Por eso Alianza Catalana y su líder Silvia Orriols tienen razón al argumentar que hay que parar ese flujo y controlar de forma severa la implantación de esos valores, que pueden acabar destruyendo una democracia, que en el caso del Estado español (y también en Catalunya) es tremendamente frágil. La realidad española es, en este sentido, la peor de Europa. Ninguna de las naciones que la componen (Castilla, Catalunya, Euskadi, Galicia) sabe de verdad lo que es una democracia. Los residuos absolutistas, intolerantes, represores se mantienen vivos. El poder de la Iglesia oficial, el gobierno de la toga, el funcionariado, el militarismo son actores principales.
Si añadimos a esto que el “partido del Establishment” ha interiorizado la filosofía “Woke” de la pseudo-izquierda bajo el eslogan “todos somos buenos”, el tema va a peor. Los medios de comunicación contribuyen a la desinformación constante. Tanto los públicos (que pagamos con nuestros impuestos de forma directa), como los privados (que también ayudamos a pagar con las subvenciones públicas). Tanto da como se llamen (los Cruanyes, Gras, Oltra, Ustrell, Nierga, Basté y un largo etcétera), todos han asumido la “verdad oficial”. Se creen poseedores del monopolio de la verdad. Vuelo gallináceo de los apóstoles del entretenimiento y la mentira.
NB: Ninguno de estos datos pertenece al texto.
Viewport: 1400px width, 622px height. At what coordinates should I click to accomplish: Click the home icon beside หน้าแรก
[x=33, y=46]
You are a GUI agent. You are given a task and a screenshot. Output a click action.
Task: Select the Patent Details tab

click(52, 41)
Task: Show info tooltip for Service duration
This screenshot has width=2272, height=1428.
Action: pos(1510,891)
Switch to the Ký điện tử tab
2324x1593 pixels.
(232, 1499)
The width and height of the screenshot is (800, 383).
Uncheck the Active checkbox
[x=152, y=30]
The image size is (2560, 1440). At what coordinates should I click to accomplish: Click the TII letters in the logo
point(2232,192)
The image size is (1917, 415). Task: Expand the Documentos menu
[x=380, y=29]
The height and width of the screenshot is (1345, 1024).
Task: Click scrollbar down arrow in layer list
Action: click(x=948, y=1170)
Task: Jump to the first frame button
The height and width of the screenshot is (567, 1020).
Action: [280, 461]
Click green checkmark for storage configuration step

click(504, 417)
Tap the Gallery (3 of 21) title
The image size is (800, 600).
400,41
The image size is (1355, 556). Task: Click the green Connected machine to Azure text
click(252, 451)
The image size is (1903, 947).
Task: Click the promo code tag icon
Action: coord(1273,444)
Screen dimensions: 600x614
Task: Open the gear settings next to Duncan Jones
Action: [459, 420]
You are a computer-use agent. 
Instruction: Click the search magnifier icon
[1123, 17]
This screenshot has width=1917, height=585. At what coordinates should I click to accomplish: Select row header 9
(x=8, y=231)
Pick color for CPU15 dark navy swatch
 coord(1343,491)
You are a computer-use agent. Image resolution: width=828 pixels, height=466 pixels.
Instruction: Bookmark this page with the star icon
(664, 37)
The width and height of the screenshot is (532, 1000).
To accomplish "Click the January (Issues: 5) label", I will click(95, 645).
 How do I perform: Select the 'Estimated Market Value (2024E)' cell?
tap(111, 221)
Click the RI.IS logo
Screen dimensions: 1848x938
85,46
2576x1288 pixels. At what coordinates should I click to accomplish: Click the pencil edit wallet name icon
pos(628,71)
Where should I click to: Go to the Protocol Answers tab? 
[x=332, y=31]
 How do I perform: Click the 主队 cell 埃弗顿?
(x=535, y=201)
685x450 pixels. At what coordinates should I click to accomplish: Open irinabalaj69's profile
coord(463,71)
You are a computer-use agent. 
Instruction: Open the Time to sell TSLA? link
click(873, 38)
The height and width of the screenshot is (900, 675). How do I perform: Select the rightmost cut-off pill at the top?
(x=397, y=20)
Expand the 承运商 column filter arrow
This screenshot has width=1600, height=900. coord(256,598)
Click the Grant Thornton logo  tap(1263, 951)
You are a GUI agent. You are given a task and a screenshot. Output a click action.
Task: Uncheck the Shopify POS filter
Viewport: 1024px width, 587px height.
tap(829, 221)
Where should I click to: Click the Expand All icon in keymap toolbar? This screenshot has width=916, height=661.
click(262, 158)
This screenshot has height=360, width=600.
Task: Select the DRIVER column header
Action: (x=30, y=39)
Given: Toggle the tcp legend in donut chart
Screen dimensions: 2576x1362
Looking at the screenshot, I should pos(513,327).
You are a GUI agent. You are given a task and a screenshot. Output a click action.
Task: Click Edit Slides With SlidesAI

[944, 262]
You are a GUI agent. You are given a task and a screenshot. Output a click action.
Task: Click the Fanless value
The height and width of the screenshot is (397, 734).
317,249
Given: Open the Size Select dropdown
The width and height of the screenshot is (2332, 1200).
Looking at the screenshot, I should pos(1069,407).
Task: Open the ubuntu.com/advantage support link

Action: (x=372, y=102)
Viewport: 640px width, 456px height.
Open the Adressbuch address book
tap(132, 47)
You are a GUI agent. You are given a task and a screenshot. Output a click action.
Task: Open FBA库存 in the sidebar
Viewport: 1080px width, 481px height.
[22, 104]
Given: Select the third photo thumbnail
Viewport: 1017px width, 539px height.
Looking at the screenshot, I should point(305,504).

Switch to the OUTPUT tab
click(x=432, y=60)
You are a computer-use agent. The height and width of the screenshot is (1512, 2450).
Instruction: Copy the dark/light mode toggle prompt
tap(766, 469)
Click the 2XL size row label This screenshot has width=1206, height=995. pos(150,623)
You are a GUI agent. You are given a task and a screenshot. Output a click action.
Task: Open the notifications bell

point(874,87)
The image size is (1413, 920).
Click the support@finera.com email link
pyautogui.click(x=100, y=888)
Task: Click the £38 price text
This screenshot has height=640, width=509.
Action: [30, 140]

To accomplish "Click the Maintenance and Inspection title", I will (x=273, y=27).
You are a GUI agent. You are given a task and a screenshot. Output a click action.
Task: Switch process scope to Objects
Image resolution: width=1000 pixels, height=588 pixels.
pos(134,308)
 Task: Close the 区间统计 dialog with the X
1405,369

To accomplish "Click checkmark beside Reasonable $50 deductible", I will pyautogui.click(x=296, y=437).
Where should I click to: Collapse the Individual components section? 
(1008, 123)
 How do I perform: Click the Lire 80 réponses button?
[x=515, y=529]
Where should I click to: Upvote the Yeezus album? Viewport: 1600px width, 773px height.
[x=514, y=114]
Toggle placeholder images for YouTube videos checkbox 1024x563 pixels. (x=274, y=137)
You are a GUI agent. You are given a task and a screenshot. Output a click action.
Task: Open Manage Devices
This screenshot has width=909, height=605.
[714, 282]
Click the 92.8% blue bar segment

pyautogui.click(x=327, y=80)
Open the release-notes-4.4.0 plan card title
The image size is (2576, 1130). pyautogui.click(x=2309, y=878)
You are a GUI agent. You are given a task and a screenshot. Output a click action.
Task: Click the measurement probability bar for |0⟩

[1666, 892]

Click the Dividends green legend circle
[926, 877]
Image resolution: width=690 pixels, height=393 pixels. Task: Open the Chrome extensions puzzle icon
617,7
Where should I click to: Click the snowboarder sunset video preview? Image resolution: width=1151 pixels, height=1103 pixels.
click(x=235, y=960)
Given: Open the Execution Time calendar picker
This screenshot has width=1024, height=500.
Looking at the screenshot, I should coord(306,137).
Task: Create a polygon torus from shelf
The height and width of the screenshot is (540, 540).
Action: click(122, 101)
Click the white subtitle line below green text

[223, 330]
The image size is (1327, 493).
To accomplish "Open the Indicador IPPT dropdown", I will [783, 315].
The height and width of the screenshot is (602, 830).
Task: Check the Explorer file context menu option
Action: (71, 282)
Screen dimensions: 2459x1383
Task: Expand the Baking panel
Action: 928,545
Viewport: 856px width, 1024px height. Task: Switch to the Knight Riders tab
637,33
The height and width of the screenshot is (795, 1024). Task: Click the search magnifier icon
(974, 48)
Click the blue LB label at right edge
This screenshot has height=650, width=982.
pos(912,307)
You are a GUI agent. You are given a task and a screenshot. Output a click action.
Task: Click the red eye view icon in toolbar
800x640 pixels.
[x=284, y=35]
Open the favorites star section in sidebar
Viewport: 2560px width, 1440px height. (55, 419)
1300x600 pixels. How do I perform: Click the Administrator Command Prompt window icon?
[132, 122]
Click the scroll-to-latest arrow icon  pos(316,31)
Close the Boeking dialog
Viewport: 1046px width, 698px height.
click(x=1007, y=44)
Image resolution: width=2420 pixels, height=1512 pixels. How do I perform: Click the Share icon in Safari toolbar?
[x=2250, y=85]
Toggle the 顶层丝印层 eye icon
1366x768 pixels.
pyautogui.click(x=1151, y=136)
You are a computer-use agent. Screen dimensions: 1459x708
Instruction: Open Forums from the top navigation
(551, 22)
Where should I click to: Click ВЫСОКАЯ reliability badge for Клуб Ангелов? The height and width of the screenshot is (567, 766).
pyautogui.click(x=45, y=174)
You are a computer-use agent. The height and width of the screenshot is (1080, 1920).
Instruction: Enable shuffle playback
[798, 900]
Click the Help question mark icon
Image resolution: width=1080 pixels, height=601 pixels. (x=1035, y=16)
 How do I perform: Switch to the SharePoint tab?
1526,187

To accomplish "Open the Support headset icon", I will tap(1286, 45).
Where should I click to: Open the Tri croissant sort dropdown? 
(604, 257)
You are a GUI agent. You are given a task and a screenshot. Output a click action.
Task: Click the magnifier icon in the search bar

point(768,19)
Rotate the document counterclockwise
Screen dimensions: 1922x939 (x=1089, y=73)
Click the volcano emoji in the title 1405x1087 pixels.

La multiculturalidad es un fracaso social, como acabó reconociendo tardíamente la canciller Angela Merkel. Pero si además detrás de esa multiculturalidad se esconde el virus de la intolerancia, el riesgo de quien la fomenta es mayor. Y es que no se puede ser tolerante con la intolerancia, a no ser que aceptemos el papel de ovejas descarriadas. Y la mejor prueba de esta confusión de las élites occidentales y su corte de vasallos es que no hay multiculturalidad en ningún país islámico.
Apunta con sorna Ramón Cotarelo que si alguien quema la Biblia en un lugar público, la probabilidad de que lo maten es bajísima, en tanto que si alguien hace lo propio con el Corán la probabilidad es del 9,99 sobre 10, por no decir total. Los apóstoles de la “inclusividad” son unos necios y conviene denunciarlos con nombres y apellidos.
Son la vergüenza de la democracia. Su perversión.